Unlike accounting earnings and revenues, which are measured only a few times each year and lag changes in the firm, stock prices are updated through every trading day and reflect investor assessments, faulty though they may be sometimes, of the effects of new information (including changes in country risk). If we can come up with market measures of country risk, we can measure the sensitivity of a company’s stock price to country risk to estimate its lambda.

Bonds issued by countries offer a simple and updated measure of country risk. As investor assessments of country risk become more optimistic, bonds issued by that country go up in price, just as they go down when investors become more pessimistic. A regression of the returns on a stock against the returns on a country bond should therefore yield a measure of lambda in the slope coefficient. Note that this parallels the approach that we often use to get a company’s beta.

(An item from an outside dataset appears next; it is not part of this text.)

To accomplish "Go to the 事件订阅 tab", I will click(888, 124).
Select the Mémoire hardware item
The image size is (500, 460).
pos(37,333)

The difference lies in the independent variable used, since the returns on an equity index are used to estimate betas. Applying this approach to Brazil is relatively straightforward. The Brazilian CBond, which we used earlier to get the default spread, is widely traded and returns on the bond are available going back to 1998. We regressed monthly stock returns on Embraer and Embratel against monthly returns on the C-Bond and the resulting graphs are shown in figure 3:

The regression results are summarized below for the two companies:

ReturnEmbraer = 0.0195 + 0.2681 ReturnC Bond

ReturnEmbratel = -0.0308 + 2.0030 ReturnC Bond

Based upon these regressions, Embraer has a lambda of 0.27 and Embratel has a lambda of 2.00. The resulting dollar costs of equity for the two firms, using a mature market equity risk premium of 4.53% and a country equity risk premium of 7.67% for Brazil are:

Cost of Equity for Embraer = 4.05% + 1.07 (4.53%) + 0.27 (7.67%) = 10.97%

Cost of Equity for Embratel = 4.05% + 0.80 (4.53%) + 2.00 (7.67%) = 23.01%

What are the limitations of this approach? The lambdas estimated from these regressions are likely to have large standard errors; the standard error in the lambda estimate of Embratel is 0.35. It also requires that the country have bonds that are liquid and widely traded, preferably in a more stable currency (dollar or euro). While there are more country bonds in circulation now, there are dozens of countries where the data is not available.

Risk Exposure in Many Countries

The discussion of lambdas in the last section should highlight a fact that is often lost in valuation. The exposure to country risk, whether it is measured in revenues, earnings or stock prices, does not come from where a company is incorporated but from its operations. There are U.S. companies that are more exposed to Brazilian country risk than is Embraer. In fact, companies like Nestle, Coca Cola and Gillette have built much of their success on expansion into emerging markets.

While this expansion has provided them with growth opportunities, it has also left them exposed to country risk in multiple countries. In practical terms, what does this imply? When estimating the costs of equity and capital for these companies and others like them, we will need to incorporate an extra premium for country risk. Thus, the net effect on value from their growth strategies will depend upon whether the growth effect (from expanding into emerging markets) exceeds the risk effect. We can adapt the measures suggested above to estimate the risk exposure to different countries for an individual company.

• We can break down a company’s revenue by country and use the percent of revenues that the company gets from each emerging market as a basis for estimating lambda in that market. While the percent of revenues itself can be used as a lambda, a more precise estimate would scale this to the percent of revenues that the average company in that market gets in the country.

• If companies break earnings down by country, these numbers can be used to estimate lambdas. The peril with this approach is that the reported earnings often reflect accounting allocation decisions and differences in tax rates across counties.

• If a company is exposed to only a few emerging markets on a large scale, we can regress the company’s stock price against the country bond returns from those markets to get country specific lambdas.